___ Given data

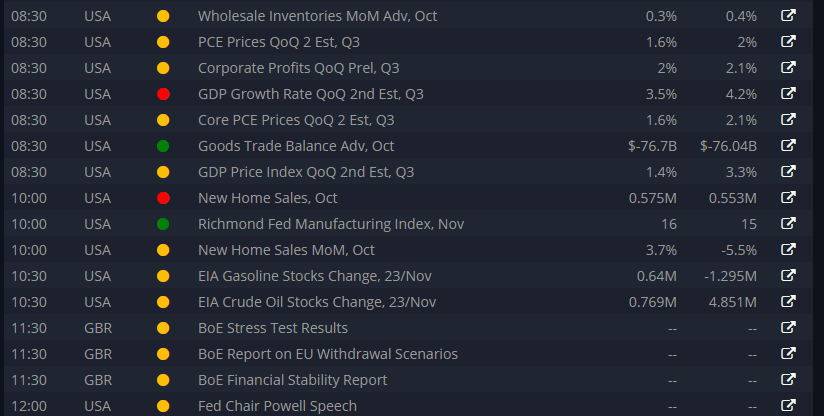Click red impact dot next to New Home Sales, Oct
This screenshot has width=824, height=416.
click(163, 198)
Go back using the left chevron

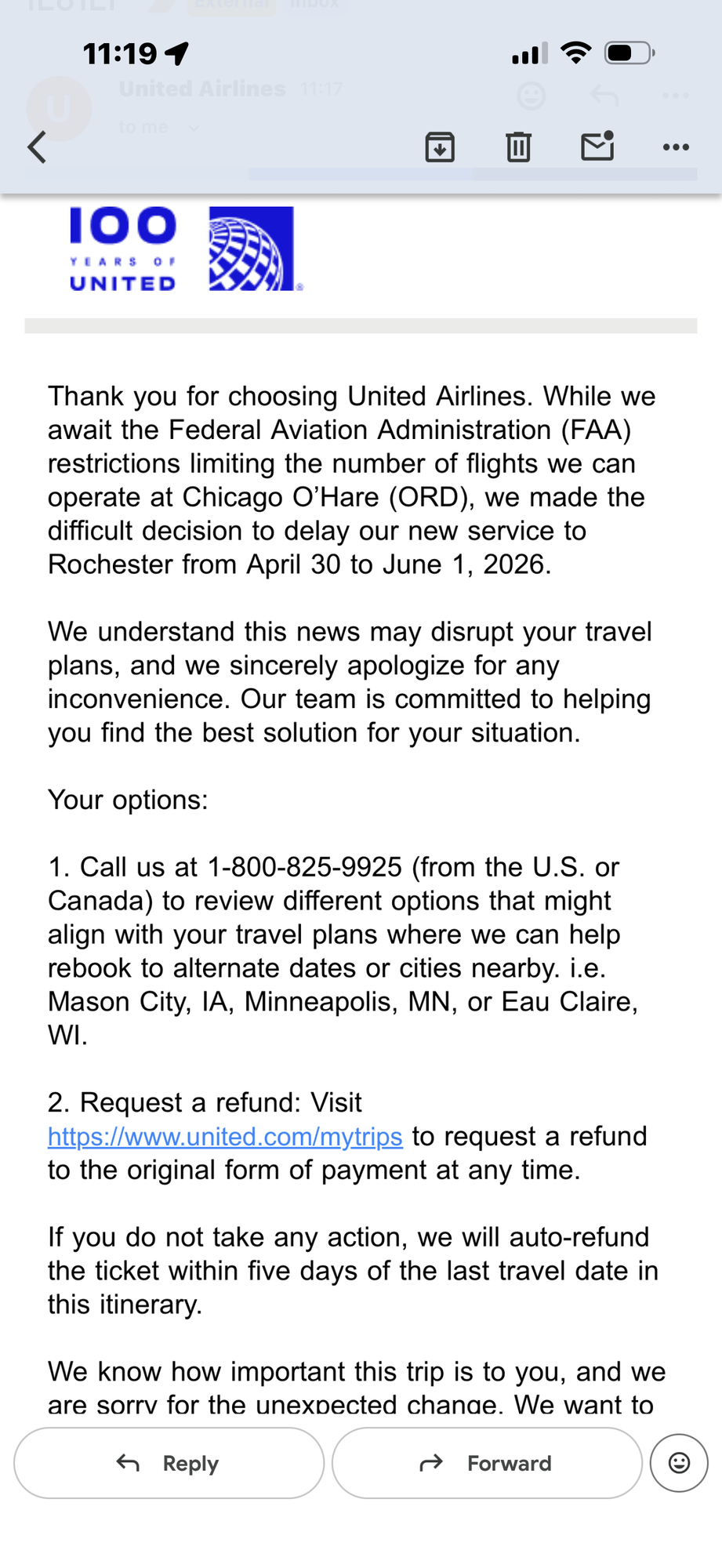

______
___ Given data

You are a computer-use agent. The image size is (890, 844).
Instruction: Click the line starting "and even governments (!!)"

______

▶ [Exercise directions] Output the lines above between the one holding "You are a computer-use" and the one holding "Instruction: Click the", inclusive, with nothing before or after them.

▶ [Answer]
You are a computer-use agent. The image size is (890, 844).
Instruction: Click the line starting "and even governments (!!)"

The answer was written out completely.